新横浜のファミリーマート脇にポツンとある小さな神社。蛇骨神社と言うらしいが掲示板に由来や拝殿の新築が云々書かれている。この神社の由来や今後について調べてほしい(mirrorさんのキニナル)
はまれぽ調査結果!
一度はなくなった神社だが、地元有志によって13年前に再建された神社。由来は諸説あるがヘビを葬った塚に建てられた神社との説が最も説得力がある
ライター:田中 大輔
考えてみれば、ヘビというのはつくづく不思議な生き物だ。
脚がなくウニョウニョと這い回る姿を不気味に思う人は多い。聖書などではヘビは悪者だ。でも、ヘビを神様やその遣いとする文化も日本にはあるし、ツタンカーメンのマスクにもあるように権力の象徴としても見られる。脱皮を繰り返す生き様は再生や永遠を感じさせ、世界保健機関(WHO)のシンボルにもヘビが描かれている。

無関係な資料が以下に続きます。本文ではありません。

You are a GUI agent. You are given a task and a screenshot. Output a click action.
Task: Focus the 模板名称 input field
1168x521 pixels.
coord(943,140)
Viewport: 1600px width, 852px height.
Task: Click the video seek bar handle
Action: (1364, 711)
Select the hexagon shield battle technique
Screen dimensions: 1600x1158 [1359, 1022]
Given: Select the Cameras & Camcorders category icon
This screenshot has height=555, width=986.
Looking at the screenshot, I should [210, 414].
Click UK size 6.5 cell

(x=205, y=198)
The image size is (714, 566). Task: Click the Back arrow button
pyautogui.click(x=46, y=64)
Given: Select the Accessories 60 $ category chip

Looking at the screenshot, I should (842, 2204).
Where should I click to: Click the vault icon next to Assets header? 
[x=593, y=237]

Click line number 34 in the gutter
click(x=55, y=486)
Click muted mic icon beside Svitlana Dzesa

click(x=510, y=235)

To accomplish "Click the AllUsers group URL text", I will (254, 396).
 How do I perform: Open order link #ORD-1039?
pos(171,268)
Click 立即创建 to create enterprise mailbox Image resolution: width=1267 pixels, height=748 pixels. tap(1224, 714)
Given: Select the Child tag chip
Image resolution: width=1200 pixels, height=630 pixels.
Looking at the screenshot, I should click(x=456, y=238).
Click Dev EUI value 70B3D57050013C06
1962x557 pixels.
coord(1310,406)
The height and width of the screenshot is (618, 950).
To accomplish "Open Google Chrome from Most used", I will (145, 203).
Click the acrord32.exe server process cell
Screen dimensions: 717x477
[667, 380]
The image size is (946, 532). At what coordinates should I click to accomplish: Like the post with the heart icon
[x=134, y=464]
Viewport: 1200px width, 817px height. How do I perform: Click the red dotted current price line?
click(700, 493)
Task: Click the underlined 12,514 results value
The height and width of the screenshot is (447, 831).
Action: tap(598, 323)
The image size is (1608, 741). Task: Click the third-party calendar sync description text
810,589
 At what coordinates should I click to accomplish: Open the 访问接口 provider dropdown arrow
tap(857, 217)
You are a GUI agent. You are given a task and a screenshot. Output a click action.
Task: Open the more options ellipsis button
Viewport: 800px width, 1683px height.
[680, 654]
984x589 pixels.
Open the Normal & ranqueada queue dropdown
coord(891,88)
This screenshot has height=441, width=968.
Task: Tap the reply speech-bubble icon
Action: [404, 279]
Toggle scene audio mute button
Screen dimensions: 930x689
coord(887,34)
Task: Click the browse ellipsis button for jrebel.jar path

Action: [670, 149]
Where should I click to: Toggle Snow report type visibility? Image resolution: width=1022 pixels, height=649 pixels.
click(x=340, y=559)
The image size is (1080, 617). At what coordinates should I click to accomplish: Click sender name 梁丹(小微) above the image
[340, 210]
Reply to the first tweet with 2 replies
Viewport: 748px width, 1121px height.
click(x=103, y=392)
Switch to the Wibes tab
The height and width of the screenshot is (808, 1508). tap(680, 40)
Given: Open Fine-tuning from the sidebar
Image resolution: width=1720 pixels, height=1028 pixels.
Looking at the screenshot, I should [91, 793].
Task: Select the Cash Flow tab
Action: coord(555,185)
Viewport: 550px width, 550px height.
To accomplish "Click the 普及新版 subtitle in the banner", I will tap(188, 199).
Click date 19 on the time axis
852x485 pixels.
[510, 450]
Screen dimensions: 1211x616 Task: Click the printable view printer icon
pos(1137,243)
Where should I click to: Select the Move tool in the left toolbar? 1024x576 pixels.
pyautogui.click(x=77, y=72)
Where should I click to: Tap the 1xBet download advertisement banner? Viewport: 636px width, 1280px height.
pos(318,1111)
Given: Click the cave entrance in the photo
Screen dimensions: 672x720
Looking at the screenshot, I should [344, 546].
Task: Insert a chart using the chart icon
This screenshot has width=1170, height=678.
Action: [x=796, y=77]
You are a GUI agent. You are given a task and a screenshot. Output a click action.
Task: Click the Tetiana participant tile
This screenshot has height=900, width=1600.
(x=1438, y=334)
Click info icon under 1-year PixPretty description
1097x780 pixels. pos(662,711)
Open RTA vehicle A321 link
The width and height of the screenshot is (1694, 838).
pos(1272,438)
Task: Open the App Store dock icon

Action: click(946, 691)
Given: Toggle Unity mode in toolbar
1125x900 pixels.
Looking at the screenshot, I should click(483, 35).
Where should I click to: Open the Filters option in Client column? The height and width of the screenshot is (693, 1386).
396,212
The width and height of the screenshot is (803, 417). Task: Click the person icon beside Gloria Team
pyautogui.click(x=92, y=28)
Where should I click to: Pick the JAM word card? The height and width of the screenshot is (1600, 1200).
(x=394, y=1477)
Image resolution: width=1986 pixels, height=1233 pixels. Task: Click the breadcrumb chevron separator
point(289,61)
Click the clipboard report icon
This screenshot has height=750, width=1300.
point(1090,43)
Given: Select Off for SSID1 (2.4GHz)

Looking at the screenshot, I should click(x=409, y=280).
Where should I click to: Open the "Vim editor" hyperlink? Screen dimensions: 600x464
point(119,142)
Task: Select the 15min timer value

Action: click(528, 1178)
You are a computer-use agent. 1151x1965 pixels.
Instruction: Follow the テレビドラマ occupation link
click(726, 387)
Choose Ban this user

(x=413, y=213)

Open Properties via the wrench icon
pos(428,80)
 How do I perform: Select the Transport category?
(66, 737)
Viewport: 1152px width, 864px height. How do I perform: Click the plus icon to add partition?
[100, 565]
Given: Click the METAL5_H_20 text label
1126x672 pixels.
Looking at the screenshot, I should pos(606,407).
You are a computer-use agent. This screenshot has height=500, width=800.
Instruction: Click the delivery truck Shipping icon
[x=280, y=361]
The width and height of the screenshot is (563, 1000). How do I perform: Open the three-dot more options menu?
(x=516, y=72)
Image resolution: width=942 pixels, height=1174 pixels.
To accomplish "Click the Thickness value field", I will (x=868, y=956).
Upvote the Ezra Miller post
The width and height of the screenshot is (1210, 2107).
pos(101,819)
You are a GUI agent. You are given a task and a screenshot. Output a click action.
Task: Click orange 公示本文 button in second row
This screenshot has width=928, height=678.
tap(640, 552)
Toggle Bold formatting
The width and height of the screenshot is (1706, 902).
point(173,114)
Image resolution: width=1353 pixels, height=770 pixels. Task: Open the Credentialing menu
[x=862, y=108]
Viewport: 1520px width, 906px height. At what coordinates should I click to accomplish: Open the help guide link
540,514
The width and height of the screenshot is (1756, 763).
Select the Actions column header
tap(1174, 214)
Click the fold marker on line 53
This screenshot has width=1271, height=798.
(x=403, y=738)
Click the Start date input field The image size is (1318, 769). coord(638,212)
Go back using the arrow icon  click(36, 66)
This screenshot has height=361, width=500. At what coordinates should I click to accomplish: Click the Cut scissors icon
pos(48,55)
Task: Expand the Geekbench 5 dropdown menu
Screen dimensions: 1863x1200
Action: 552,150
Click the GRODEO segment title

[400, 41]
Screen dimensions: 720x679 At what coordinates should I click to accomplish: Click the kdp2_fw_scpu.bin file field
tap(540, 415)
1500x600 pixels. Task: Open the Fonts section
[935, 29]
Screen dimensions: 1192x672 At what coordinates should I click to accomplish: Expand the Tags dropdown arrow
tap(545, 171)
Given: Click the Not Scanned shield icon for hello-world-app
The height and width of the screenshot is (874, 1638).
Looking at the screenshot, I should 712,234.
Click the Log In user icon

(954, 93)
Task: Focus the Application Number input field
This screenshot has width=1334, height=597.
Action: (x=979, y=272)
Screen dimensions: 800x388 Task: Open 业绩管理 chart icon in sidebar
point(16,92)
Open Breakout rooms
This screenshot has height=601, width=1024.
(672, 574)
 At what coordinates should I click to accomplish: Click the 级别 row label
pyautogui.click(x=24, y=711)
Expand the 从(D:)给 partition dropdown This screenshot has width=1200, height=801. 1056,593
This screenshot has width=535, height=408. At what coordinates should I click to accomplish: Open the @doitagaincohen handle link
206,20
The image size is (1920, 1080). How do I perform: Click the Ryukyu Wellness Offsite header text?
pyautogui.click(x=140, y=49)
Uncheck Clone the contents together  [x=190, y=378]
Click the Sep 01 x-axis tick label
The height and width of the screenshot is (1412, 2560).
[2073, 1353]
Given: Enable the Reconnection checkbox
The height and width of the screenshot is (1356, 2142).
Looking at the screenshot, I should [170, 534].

よく言えば神秘的。悪く言えば気味が悪い。そんな不思議な動物にまつわる神社が、新横浜にもあるのだ。
ヘビの骨を名乗る小さな神社
新横浜駅の篠原口から新幹線の高架に沿うように10分ほど歩いたところにあるのが「蛇骨(じゃこつ)神社」だ。
背の高いビルに囲まれて、その神社は建てられている
コンビニの駐車場にポツリと建てられていて、お社というよりは祠といった趣の小さな小さな神社。白と赤、2つの鳥居があり、祠の柱にはヘビの意匠が施されている。
お社は小さいが、凝った造りになっている
ほかにもヘビを象(かたど)った置物などもあり、その名の通りヘビと関わりの深い神社のように思える。ただ、神社の名前は「ヘビの神社」ではなく「ヘビの骨の神社」だから、謎は深まるばかり。
この鉢がお賽銭箱の代わりになっている
いろいろと調べた結果、この辺りの自治会に詳しい方がいるとの情報を聞くことができたので、さっそく取材をお願いした。
一本杉の足元に
ご本人の希望によりお名前は伏せるが、話を聞かせてくれたTさんは地元に長く住む70代の男性で、蛇骨神社の管理をしているという人物だ。
正面から。いったいどんな歴史を刻んできたお社なのか
この神社、実はかなり古いもののようで文化・文政(1804年~1830年ごろ)期に編纂された『新編武蔵風土記稿』の中にも登場する。
Tさんは「誰もが知っている神様が祀られた由緒ある神社というよりも、自然発生的に始まったものだろう」と話す。
もともと、この神社は今よりも数十メートルほど新幹線の高架側にあったそうだ。
そこには土の盛られた塚があり大きな大きな杉の木が立っていた、とTさんは話す。その杉のたもとに建てられた祠が蛇骨神社だったのだそうだ。
地域の方が描いたかつての一本杉。左奥の建物は大倉山記念館だそうだ
その杉はあまりにも大きく、戦争中に敵機の目印になりかねないとして軍により切り倒されてしまう。戦後のTさんが若いころは、塚の上に切り株だけが残されていて祠もなくなってしまっていたという。
しかも、新幹線を通すときの整地で塚も埋められてしまい、その時点で少なくとも江戸時代から続いていた蛇骨神社の痕跡は一旦完全に消されてしまったということになる。